Any pointers for a Master Corporal studying for his NSCE in early February?


----------



## captain66 (16 Jan 2005)

As a CIC officer who helps run an NSCE final testing at Vernon ACSTC, prepare yourself well. You should have by now been coached by an instructor in your corps. Most cadets fail in map and compass. Read the questions and go over your answer. These are basic things but it is where many wash out. For drill and class room assessment. Prep yourself well and be professional but not rigid. Look relaxed and confident and you will do well. If you fail, it is not the end of the world. I have found too many at NS CE that take it way to serious when they fail. Life goes on. Sure it isn't pleasing to fail but sometimes we ALL do. Good luck.


----------



## Burrows (17 Jan 2005)

This is now the NSCE Review Thread


----------



## Saorse (17 Jan 2005)

Passing this NSCE will be my number one priority: there's a Master Warrant position with my name written on it  

I stumbled across a full blown, 100 question NSCE practice exam; I can only assume this to be beneficial, of course.


----------



## Burrows (17 Jan 2005)

Post a link to it please.


----------



## Zedic_1913 (17 Jan 2005)

MCpl Saorse said:
			
		

> there's a Master Warrant position with my name written on it


I'm hoping your not serious that passing your NSCE will not result in automatic promotion from MCpl to MWO.

Anyways, for the written exam try to get a general knowledge of most of the RCAC Reference Book.   You don't necessarily have to read every page of the book, I basically skimmed through it.   When I wrote the exam in 2003, 25 out of 100 questions were on Bushcraft so theres a good place to study.

For the practical assessments, practice practice practice!   The more practice you get at instruction and your knots and your map and compass, the more comfortable you will be with it.   Try to actually teach your lessons to a group of cadets at your LHQ ... make sure your confident in front of a group, you'll be teacing to other NSCE candidates, just be relaxed and confident in your abilities to instruct.   For the Knots and M&C make sure your practicing them correctly (you should have some kind of instructor or supervisor), and if possible ask to be marked on your classes for practice.

Just take the time to prepare and have confidence in yourself and you should do fine.  Good Luck!


----------



## Saorse (17 Jan 2005)

Zedic_1913 said:
			
		

> I'm hoping your not serious that passing your NSCE will not result in automatic promotion from MCpl to MWO.

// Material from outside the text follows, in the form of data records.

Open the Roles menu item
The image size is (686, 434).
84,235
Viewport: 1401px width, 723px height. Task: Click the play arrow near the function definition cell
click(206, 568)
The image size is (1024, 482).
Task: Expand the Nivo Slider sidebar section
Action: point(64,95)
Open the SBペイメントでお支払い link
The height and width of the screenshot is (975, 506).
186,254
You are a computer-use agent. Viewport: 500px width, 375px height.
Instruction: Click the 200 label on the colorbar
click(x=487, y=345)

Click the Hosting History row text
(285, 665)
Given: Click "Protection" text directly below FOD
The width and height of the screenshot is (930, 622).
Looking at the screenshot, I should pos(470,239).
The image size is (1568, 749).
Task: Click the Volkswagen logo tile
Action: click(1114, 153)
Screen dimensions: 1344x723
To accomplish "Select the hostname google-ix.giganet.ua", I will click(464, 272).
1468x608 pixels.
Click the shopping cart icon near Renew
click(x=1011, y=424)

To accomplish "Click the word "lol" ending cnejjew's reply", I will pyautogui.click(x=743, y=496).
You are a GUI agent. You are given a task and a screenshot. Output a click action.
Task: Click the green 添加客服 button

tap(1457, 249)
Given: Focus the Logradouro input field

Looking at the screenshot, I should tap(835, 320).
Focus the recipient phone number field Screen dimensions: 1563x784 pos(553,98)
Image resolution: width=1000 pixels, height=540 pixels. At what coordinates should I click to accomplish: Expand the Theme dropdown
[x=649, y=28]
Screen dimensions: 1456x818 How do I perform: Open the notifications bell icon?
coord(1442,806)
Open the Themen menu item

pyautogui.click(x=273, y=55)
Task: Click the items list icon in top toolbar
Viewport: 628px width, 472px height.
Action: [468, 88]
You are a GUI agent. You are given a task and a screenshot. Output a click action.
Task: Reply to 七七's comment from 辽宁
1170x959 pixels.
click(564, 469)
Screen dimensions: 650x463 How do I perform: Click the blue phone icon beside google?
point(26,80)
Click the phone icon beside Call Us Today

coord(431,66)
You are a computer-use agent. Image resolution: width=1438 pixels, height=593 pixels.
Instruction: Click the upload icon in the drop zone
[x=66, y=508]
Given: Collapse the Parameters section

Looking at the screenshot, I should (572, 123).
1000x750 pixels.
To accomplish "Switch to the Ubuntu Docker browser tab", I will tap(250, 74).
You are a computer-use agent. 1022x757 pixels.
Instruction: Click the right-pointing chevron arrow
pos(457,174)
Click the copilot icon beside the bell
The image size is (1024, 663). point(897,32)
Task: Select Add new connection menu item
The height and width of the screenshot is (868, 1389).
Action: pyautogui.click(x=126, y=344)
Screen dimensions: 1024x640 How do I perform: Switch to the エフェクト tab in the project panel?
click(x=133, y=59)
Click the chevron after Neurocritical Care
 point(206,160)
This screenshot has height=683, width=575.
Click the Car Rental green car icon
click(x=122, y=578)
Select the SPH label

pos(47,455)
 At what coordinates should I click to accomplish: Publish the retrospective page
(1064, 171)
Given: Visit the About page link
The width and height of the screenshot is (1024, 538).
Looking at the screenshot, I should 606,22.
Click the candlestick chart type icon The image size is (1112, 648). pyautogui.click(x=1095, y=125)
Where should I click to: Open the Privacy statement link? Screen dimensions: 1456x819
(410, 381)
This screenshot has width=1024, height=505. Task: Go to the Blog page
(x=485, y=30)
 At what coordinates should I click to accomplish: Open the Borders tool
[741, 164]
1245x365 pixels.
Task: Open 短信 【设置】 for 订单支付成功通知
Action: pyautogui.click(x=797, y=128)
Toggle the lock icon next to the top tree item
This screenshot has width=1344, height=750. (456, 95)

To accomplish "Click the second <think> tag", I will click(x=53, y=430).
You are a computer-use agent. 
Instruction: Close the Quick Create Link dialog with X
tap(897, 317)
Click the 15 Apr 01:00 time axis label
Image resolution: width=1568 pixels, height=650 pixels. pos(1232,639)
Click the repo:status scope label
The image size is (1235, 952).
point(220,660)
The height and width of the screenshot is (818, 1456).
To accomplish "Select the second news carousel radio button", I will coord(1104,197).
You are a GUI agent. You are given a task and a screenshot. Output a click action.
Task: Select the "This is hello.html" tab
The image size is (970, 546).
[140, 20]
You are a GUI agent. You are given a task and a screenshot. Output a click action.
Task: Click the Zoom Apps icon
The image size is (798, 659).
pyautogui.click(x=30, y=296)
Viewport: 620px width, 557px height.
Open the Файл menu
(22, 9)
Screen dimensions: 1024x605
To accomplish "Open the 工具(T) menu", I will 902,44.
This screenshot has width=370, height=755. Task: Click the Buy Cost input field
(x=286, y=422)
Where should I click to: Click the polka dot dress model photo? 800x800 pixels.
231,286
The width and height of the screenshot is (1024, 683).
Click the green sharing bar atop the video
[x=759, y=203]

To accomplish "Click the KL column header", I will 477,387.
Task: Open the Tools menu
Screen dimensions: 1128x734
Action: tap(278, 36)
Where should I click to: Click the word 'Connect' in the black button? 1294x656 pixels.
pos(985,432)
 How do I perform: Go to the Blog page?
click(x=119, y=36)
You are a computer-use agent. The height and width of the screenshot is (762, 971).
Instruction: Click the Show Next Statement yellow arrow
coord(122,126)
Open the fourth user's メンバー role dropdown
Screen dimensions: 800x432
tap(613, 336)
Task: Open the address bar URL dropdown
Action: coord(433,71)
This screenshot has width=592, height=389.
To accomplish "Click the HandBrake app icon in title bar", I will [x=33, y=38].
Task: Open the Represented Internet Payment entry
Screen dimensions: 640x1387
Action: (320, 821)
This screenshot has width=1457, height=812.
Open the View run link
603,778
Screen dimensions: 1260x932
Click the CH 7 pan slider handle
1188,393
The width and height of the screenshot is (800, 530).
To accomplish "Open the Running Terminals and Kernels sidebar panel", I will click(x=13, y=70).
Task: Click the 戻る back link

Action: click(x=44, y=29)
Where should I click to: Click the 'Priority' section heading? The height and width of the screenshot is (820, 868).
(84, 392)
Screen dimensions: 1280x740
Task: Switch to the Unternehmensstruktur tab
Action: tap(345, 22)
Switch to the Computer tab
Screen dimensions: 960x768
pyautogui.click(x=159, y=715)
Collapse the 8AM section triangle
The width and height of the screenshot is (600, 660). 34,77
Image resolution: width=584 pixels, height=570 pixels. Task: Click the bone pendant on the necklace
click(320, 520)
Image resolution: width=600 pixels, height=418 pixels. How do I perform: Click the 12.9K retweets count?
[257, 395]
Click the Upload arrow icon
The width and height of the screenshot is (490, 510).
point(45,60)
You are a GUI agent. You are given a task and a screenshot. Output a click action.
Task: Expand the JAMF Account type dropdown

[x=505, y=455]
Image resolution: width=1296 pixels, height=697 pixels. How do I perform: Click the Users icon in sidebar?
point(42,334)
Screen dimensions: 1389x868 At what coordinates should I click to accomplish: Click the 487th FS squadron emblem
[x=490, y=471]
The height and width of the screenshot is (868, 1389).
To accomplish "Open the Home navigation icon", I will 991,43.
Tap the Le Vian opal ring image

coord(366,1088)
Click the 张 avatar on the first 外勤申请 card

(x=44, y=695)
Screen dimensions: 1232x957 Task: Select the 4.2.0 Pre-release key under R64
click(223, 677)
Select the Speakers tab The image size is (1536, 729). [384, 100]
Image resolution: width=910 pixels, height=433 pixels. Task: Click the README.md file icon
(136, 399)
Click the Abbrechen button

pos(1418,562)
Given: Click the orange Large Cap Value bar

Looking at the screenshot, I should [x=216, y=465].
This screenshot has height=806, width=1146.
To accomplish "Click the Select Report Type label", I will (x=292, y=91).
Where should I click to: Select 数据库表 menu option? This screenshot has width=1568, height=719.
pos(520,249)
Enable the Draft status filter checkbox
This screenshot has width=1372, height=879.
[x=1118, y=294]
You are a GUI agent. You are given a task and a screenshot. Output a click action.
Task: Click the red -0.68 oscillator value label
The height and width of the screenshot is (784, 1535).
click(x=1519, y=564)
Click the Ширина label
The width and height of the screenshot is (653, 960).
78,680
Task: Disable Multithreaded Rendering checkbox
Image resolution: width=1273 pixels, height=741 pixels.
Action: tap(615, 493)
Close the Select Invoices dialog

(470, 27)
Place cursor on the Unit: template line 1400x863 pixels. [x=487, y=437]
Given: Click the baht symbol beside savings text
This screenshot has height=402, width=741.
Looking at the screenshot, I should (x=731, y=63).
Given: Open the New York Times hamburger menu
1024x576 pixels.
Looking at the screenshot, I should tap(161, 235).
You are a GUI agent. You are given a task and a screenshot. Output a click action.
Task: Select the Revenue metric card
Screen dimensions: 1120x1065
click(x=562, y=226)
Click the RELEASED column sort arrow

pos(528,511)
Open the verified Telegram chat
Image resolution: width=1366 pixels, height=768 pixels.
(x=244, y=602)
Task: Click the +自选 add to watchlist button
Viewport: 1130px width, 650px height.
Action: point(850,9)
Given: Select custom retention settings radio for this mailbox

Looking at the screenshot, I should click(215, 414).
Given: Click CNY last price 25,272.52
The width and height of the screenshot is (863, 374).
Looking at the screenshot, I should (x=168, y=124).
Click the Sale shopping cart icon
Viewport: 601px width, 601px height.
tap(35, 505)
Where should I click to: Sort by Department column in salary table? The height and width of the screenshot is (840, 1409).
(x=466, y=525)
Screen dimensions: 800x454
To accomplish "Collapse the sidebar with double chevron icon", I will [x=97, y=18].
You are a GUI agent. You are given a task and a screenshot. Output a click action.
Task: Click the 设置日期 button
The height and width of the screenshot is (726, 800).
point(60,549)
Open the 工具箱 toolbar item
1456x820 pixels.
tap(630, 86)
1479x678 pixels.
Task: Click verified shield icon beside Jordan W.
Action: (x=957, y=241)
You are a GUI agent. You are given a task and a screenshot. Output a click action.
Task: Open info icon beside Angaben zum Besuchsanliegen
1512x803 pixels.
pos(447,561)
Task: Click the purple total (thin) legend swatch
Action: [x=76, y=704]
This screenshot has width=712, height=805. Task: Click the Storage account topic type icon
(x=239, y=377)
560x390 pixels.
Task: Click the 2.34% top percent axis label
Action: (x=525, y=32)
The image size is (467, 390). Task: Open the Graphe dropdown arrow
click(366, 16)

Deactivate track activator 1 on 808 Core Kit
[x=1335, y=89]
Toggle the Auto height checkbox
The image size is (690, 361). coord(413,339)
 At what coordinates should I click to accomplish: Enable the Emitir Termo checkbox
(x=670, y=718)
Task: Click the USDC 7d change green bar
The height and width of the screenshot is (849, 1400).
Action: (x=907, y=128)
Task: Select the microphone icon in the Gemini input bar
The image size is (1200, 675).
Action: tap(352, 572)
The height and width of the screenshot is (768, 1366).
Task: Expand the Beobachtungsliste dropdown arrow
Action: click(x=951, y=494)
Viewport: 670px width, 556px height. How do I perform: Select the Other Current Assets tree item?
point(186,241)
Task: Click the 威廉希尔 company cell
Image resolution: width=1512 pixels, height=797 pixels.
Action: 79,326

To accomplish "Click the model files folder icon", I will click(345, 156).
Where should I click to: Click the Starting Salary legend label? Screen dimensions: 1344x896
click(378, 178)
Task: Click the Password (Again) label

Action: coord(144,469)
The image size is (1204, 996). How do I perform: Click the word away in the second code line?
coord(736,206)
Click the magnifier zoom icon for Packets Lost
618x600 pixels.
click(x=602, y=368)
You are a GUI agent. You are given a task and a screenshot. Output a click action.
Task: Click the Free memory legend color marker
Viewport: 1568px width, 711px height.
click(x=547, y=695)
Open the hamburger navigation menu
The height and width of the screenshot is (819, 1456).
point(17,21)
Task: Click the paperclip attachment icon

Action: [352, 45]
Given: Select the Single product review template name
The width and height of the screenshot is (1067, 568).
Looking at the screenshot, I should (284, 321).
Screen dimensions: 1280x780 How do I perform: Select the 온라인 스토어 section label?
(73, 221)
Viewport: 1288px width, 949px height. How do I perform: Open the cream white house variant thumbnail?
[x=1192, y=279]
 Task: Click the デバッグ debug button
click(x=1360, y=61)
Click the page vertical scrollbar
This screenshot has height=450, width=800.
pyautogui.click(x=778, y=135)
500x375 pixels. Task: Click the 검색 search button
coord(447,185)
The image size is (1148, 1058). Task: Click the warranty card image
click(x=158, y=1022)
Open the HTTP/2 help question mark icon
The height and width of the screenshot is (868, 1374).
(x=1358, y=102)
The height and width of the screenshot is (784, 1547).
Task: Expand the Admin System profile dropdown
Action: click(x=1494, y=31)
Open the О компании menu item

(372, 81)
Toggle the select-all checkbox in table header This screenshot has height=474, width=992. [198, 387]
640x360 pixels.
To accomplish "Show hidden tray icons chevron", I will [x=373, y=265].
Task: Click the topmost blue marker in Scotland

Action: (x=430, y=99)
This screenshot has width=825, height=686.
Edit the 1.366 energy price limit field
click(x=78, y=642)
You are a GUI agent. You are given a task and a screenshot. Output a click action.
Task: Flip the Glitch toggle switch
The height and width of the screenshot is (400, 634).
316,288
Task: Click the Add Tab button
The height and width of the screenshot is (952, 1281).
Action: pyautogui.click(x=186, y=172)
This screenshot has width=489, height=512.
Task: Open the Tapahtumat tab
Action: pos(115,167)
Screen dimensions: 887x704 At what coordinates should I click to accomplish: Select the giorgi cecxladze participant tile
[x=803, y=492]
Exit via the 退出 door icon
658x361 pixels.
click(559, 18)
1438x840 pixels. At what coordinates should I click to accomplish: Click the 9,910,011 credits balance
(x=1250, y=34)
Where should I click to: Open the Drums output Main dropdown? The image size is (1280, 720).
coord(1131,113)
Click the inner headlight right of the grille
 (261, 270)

In a corps with 30 cadets, 7 leaving next year and none lower than Sergeant... that's honestly the situation we're left with right now. We're in a major recruitment mode. 

Thanks; I've been doing a lot of drill instructing at the LHQ, and I could teach a drill lecture with the best of them nowadays. I've been sort of running through the classroom instruction on my own time, reviewing what I might end up teaching and what not, so that I'm definitely not caught offguard. There are a lot of questions, I'm told, that do involve a knowledge of the Reference Book through reading, and are not things that every cadet will automatically know.

One question: is the Fisherman's Knot a knot that may be brought to me should I make Stage 2? The guide says it isn't, and my RSM says it is, so I'm wondering if anyone can speak from previous experience.

I agree that, from what I have heard all around,


----------



## Zedic_1913 (17 Jan 2005)

MCpl Saorse said:
			
		

> In a corps with 30 cadets, 7 leaving next year and none lower than Sergeant... that's honestly the situation we're left with right now. We're in a major recruitment mode.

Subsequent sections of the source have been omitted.